If any samplers are detected as multimodal or if their CoV score is higher than the CoV limit, then they shall be marked as "failed" in the results table.

Press the Calculate button

The plugin parses the data and shows the results in a grid, together with their mValue and CoV ratings.

If a sampler is wrongly reported as multimodal, you can set a new mValue threshold slightly above the mValue of this sampler and repeat the calculation. However, it is recommended to do this only after checking the histogram of this sampler to ensure it is truly unimodal. See further below how to produce the histogram.

Save the calculation results in a CSV file

By clicking on the "Save" button, the plugin will copy the results into a csv file with a suffix of "__ModalityCoV.csv" to the input filename which you can then import into your final test report.

Producing a Histogram

In case some samplers are failed because they have been reported as multimodal, you can visualise the distribution of their response times in the "Graph" tab to check how many modes their histogram contains.

To do this, select the "Rows" tab first and select the samplers you are interested in by ticking their "Check" column.

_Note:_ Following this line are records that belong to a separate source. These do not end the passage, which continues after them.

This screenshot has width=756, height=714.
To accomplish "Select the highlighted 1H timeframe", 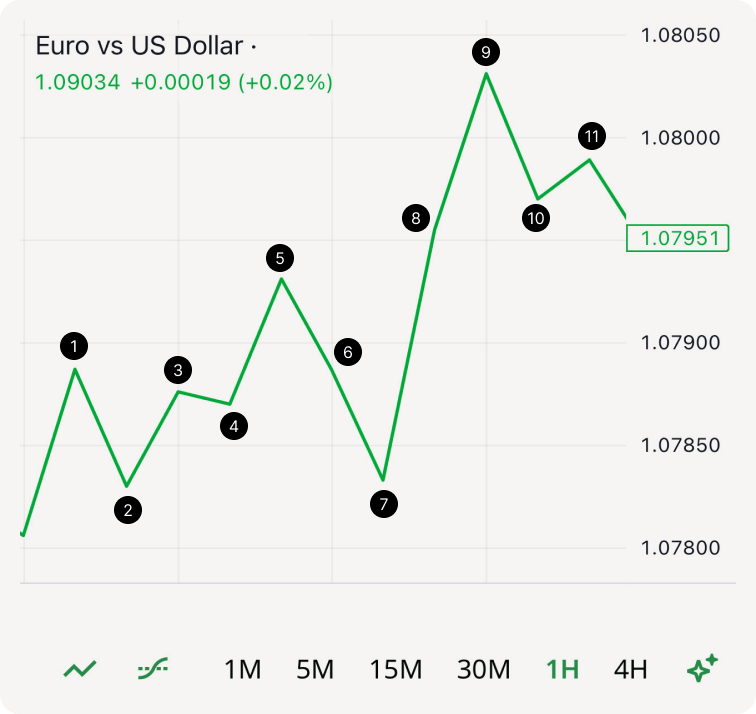I will [x=562, y=669].
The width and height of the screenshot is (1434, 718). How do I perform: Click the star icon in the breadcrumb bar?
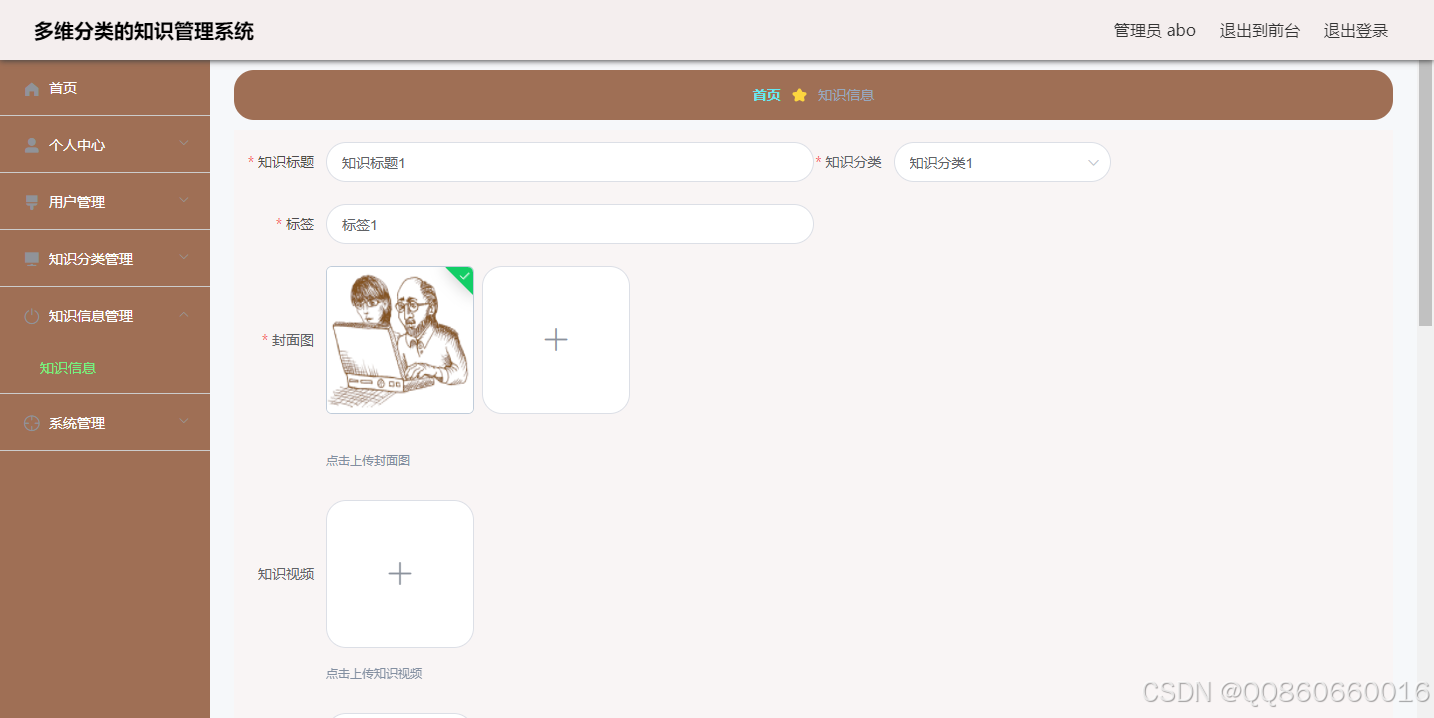pos(798,94)
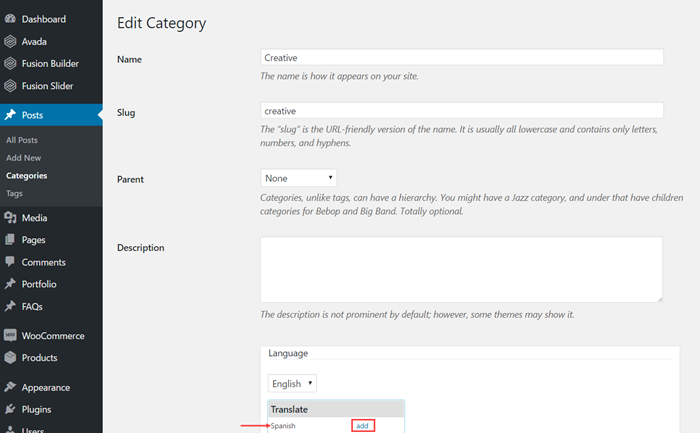700x433 pixels.
Task: Open the English language dropdown
Action: (292, 383)
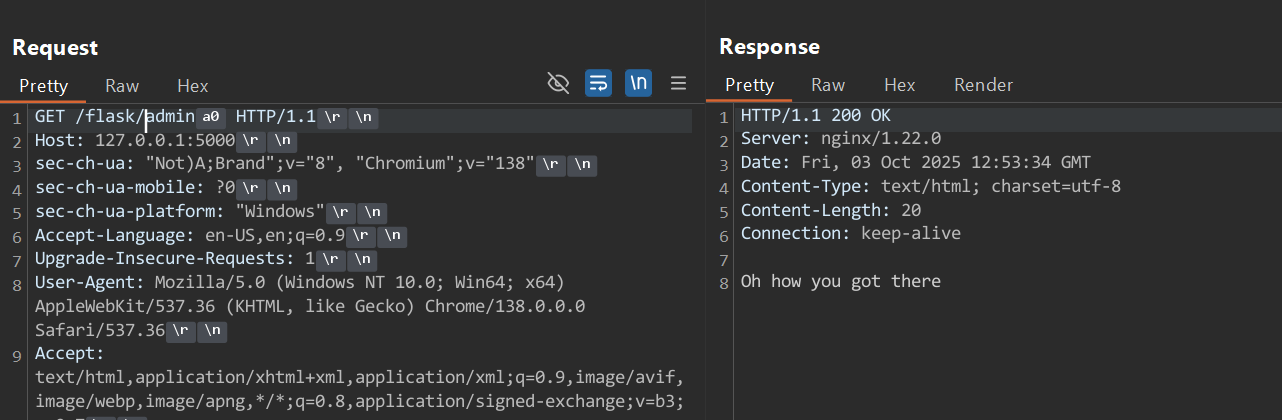Toggle the crossed-out eye icon in Request panel
1282x420 pixels.
pyautogui.click(x=558, y=83)
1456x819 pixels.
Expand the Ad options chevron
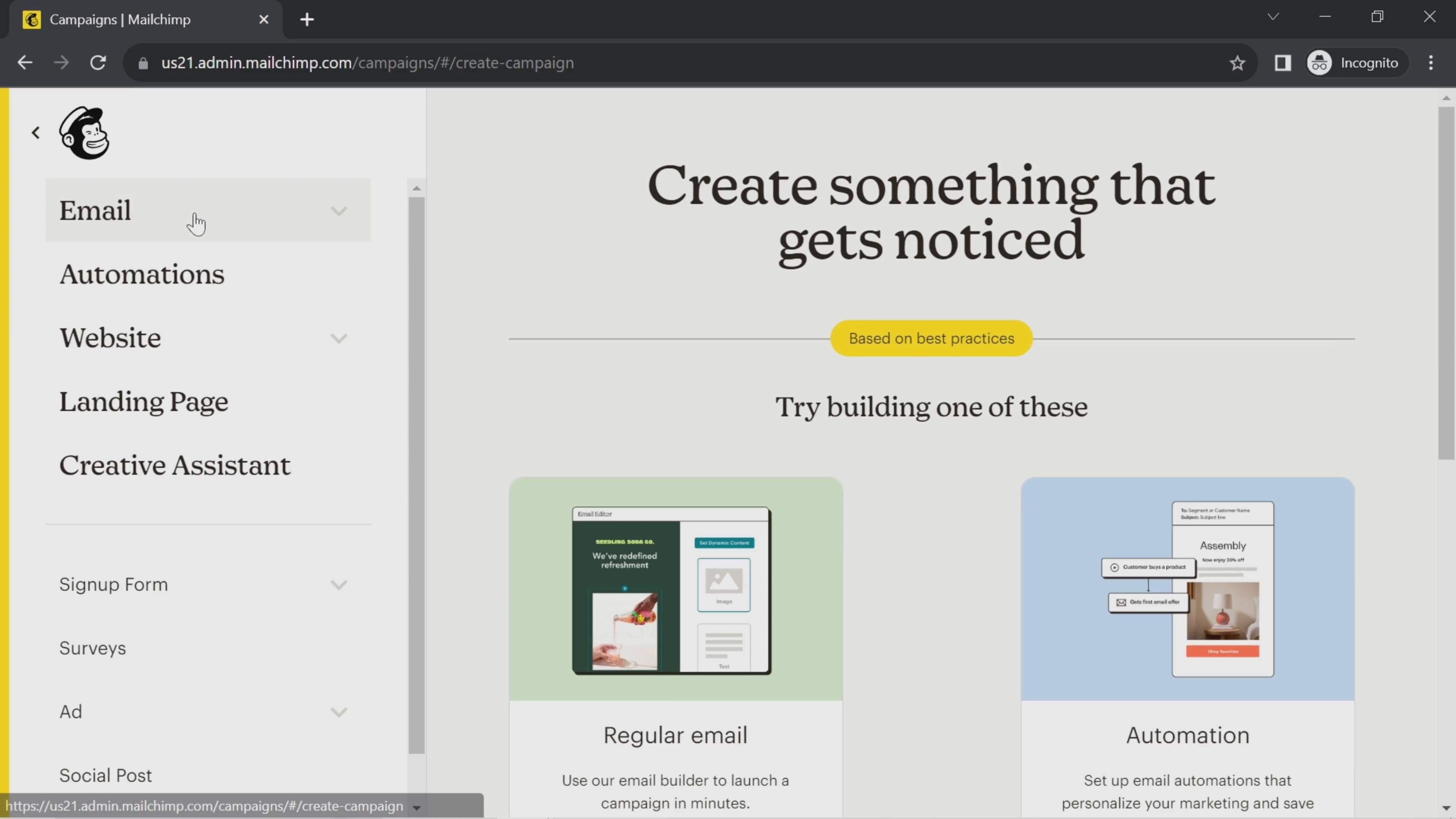339,712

Then select the "Graph" tab: the tool will display the histograms of the selected samplers.

Below is an example of a histogram of a bimodal distribution.

Histogram

Via Command line

In a script or in a Windows Powershell window, you can call the tool with the following command:

java -jar $env:JMETER_HOME\lib\cmdrunner-x.y.jar --tool ModalityCoV --input-file {filenameIn} --mvalue-thold {mValueThold} --cov-alim-pct {CoVMax}

where:

  • cmdrunner-x.y.jar: version of the cmdrunner you have in your jmeter/lib directory;
  • --input-file: full path to your cleansed JMeter results file;
  • --mvalue-thold: your maximum mvalue for unimodality;
  • --cov-alim-pct: your maximum variation to pass (e.g., 0.4 for 40%)

The tool will save the results of the computation in an HTML file with a suffix of "_ModalityCoV.html" to the input filename which can be imported into CI/CD tools. It will return the number of failed samplers in the exit code, allowing to fail the build step in the CI/CD tool if the build process of the tool uses a non zero exit code as a failed indicator.

Fixing multimodal samplers

When you have multimodality in your test results, we recommend that you investigate the cause and refactor your test script by splitting the samplers as in many modes that there are in the histogram. For instance, if you have bimodality on a Payment api, you may split this sampler into two separate samplers with their respective names like "Payment-Fast" and "Payment-Slow". In separating the samplers for each mode, your statistical results will refelct the behaviour of the System Under Test in a more reliable way.